Today, the Obama administration announced that it sent out about 800,000 bad tax statements. The specific tax statement is form 1095-A, which is issued to those who purchased health care coverage through the Marketplace. The form 1095-A includes information about health care premiums paid and is used to calculate, among other things, your premium health care credit.
Here’s where things went awry this filing season. Some forms 1095-A included the monthly premium amount of the second lowest cost Silver plan for 2015 instead of 2014. Yes, you and I know that while it’s 2015, we’re filing our 2014 tax forms – but somehow that got lost at Healthcare.gov. Those folks reported amounts for the wrong year which is why the form needs to be corrected. You’ll see the potentially incorrect amount on Part III, Column B of form 1095-A.

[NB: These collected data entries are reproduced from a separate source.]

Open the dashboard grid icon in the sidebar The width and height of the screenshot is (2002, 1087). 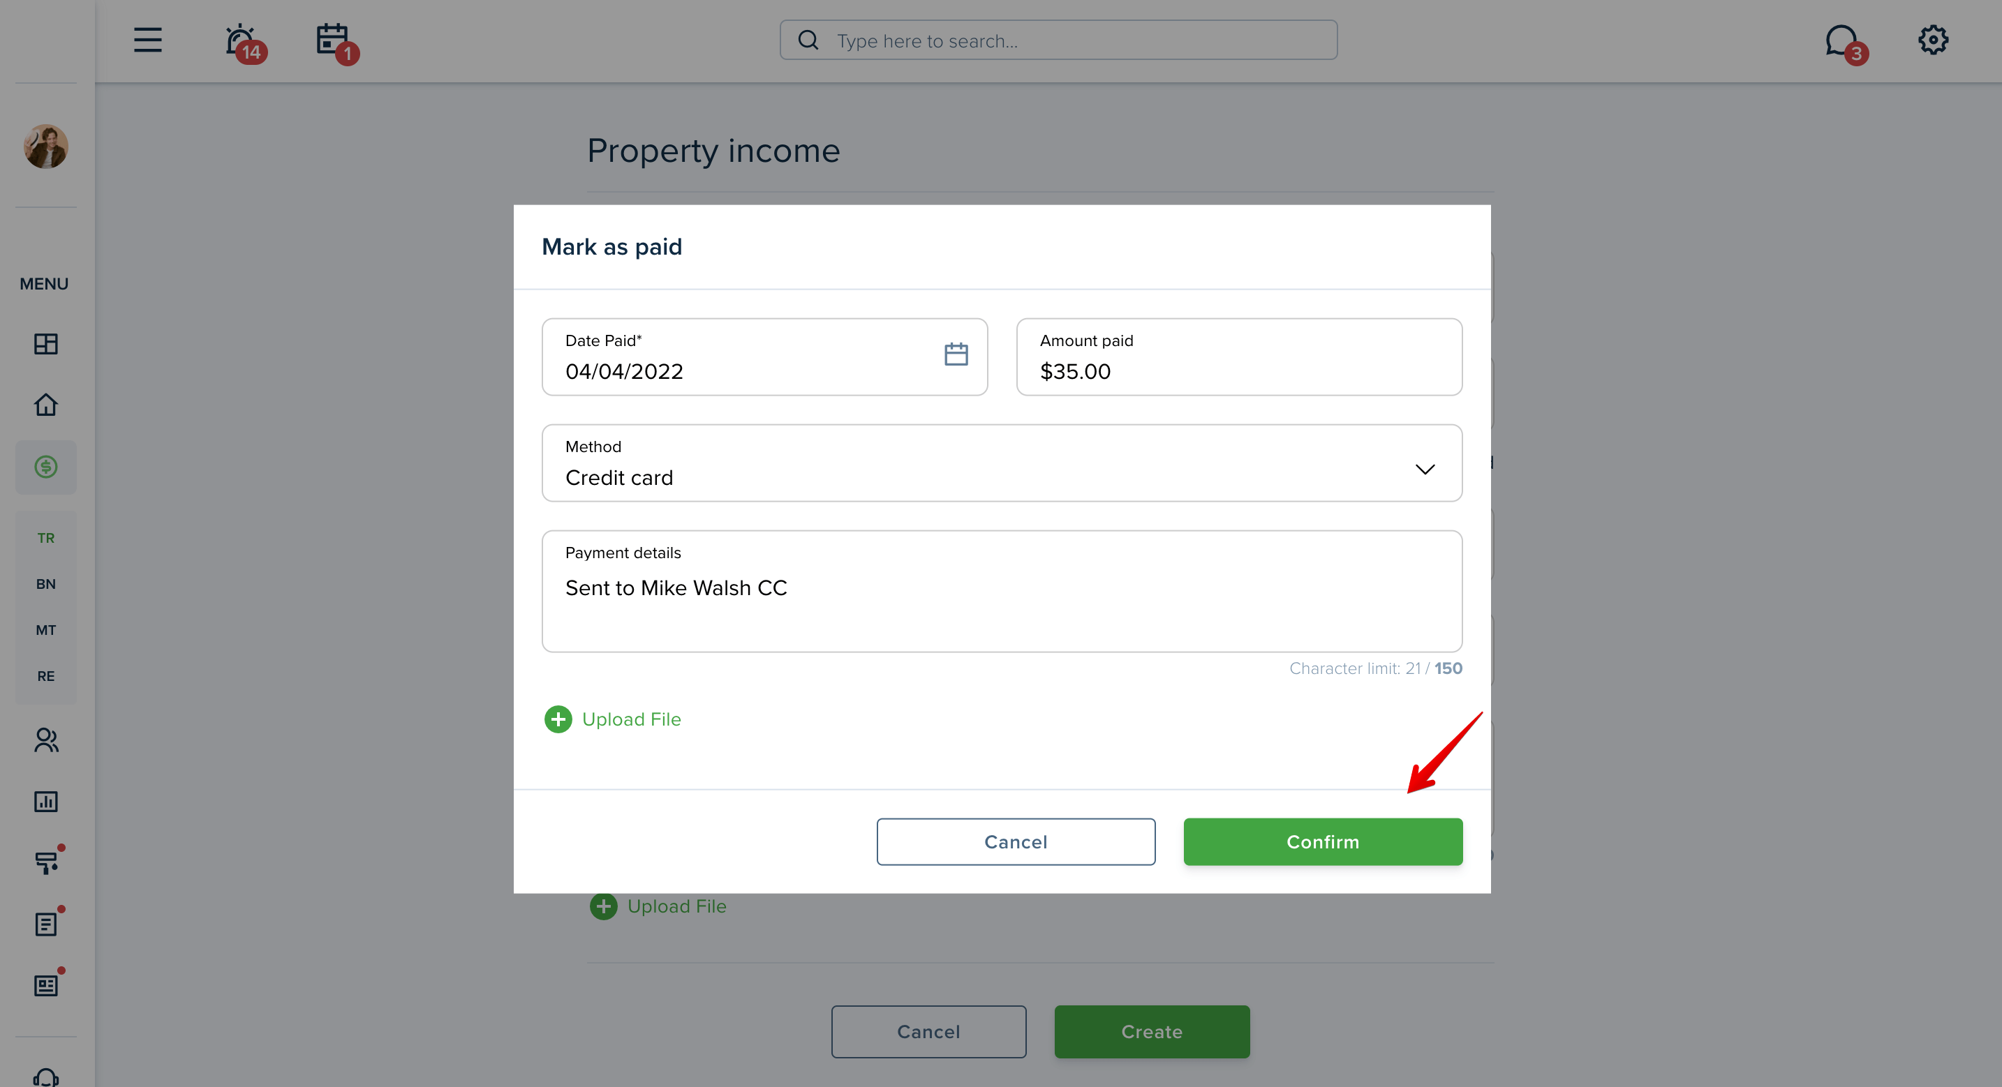pos(46,343)
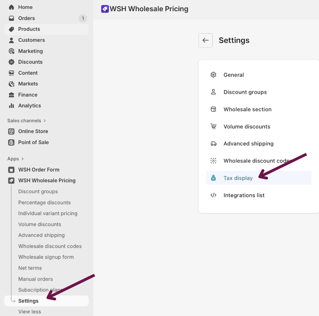This screenshot has height=316, width=319.
Task: Open the Discount groups settings item
Action: [245, 92]
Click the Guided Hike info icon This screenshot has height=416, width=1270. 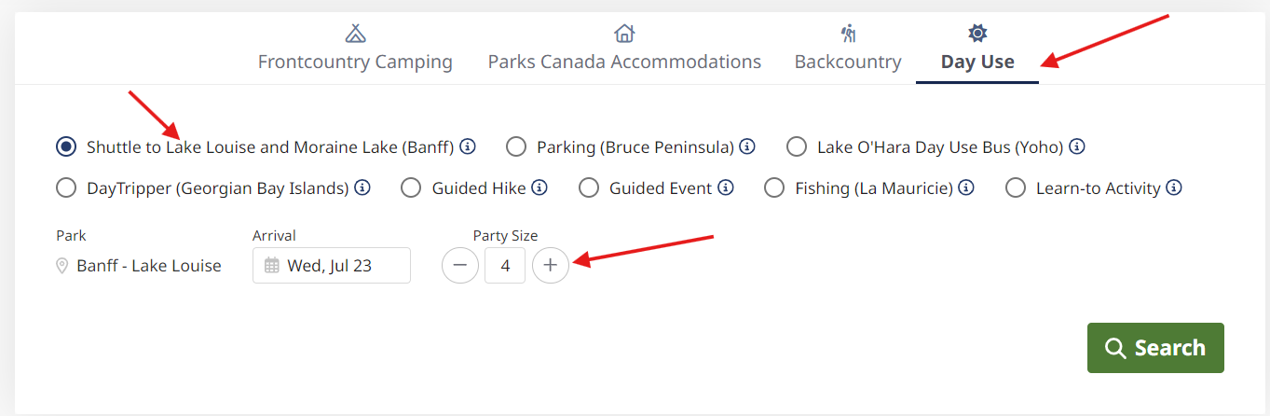click(539, 187)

If your form is incorrect, you’ll get a call and an email from the Marketplace. There will also be a message in your Marketplace account on HealthCare.gov. When your corrected form is ready, you’ll similarly be notified.
Here’s the bad news (as if that’s not bad enough already): those corrected forms should be available by early March, not in the next day or so.
Considering how few people are actually insured through the mandate-exchanges, it’s remarkable how many people are getting SNAFU’d like this. Or not remarkable, considering the jokers in charge of implementing them.
And fast on the heels of that story comes another one very much like it:
The deadline for so-called Obamacare in 2015 has been extended to Sunday, Feb. 22, for people who say they attempted to get signed up but were slowed down by busy call centers or technical issues on HealthCare.gov.
“We know many of you worked hard to enroll in a plan through the Health Insurance Marketplace,” read an announcement Tuesday on the federal Department of Health and Human Services website. “Despite your best efforts, you may not have been able to complete your application and select a plan.”
The “glitch” was in — surprise! — the income reporting system, which means that extension or not, even more people are likely to get caught next year having to return all or part of their subsidy to the IRS.
I wonder what kind of cognitive dissonance is suffered by those who can read stories like this one, yet remain in favor of the FCC’s 322-page Top Secret plan to let the federal government run the internet.